Artistes study their environments, and they are certain that lines and themes about the hustle and grind are sure to strike a chord and increase their replay value. Several studies have also found a correlation between music and motivation. One study suggests that music can support learning, become rewarding, and provide the right amount of motivation to try out new things. Another examines the ability of music to increase productivity and job satisfaction.
Without a doubt, money affords one security and control, and it is enough motivation to keep on striving. Music helps with this. So when the lines, Don’t sleep, wake up. Collect your money! (Kizz Daniel in “Buga”), or, person wey no work, tell me how e wan chop (Asake in “Nzaza”), and …but you must hustle if you wan chop (Ayra Starr in “Rush”), come on, it sounds like a call to stay on course, a reminder of the impending doom of a sluggard.
(Read also: Real Life vs. the Internet: Measuring Success for Young Africans)
But these themes and lyrics about striving for success should be taken with a grain of salt, and as much as music can motivate, it can be a doubtful advantage and become a tool for ridicule. In times when economic and social inequality is all the more obvious, there is only admiration for the rich, and those that are lacking are looked upon with contempt.
This is a situation that, for the feeble-minded, can cause feelings of inadequacy or dissatisfaction with their own financial status, and a willingness to go to any length to acquire wealth. To paint a clear picture, think of the song, “Money” by Zlatan and Davido. While the theme of the song is about having wealth, it goes further to jest about the poor having a certain recognisable default disposition, and about money being the penultimate thing. Say, I no wan look like person wey get money wey no get, omo ope, na money dey stop nonsense. The whole song surmises that one must do anything, by any means necessary, to accrue wealth.
“Wetin We Gain” is arguably the best project ever put out by Victor AD. In the young adult anthem of 2018, the song explored the black tax, societal pressures, and other social issues.

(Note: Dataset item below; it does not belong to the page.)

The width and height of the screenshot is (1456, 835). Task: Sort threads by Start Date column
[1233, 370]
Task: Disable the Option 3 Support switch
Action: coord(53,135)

Yet, the line, If we no make money, wetin we gain o? left a longer-lasting impact, as if to ask, “what is life’s value without money?” When Davido sang of an estranged lover in “Fia,” the line that struck the most was the said lover’s rebuff due to his financial state: But you say, ‘if you no get money, hide your face.’ One might argue that shame can be a good motivator for self-improvement, but this can also perpetuate vices in the name of “hustling.”
We can draw examples from how the rise in the role the music industry has played in the increased rate of cybercrime in Nigeria, such as when Olamide venerates Internet fraudsters in the song, “Loading,” and encourages others to work just as hard as these fraudsters do. It is the same way Nollywood movie producers have been accused of causing an upsurge in ritual killings due to the way such themes of the quest for material possessions are portrayed in movies.
(Read also: The Increased Rate of Cybercrime in Nigeria and the Role Music Plays in It)
Nevertheless, there are themes that share the message of hope just as much as they inspire, or perhaps giving hope and inspiring are one and the same. When RudeBoy from the P-Square duo sang “Reason with Me,” the song was casually termed the “broke men anthem” because it emotively resounded the commonplace phrase of not despising the days of humble beginnings. Reason with me. If I no get today, I go get am tomorrow. Simi’s “Aimasiko” rendering was more laid-back, encouraging patience and perseverance while still expectant of a big break.
Again, cliches. Ultimately, one cannot deny that these themes are people’s lived experiences and everyday reality, and there are neither saints nor sinners when Nigerians are just striving.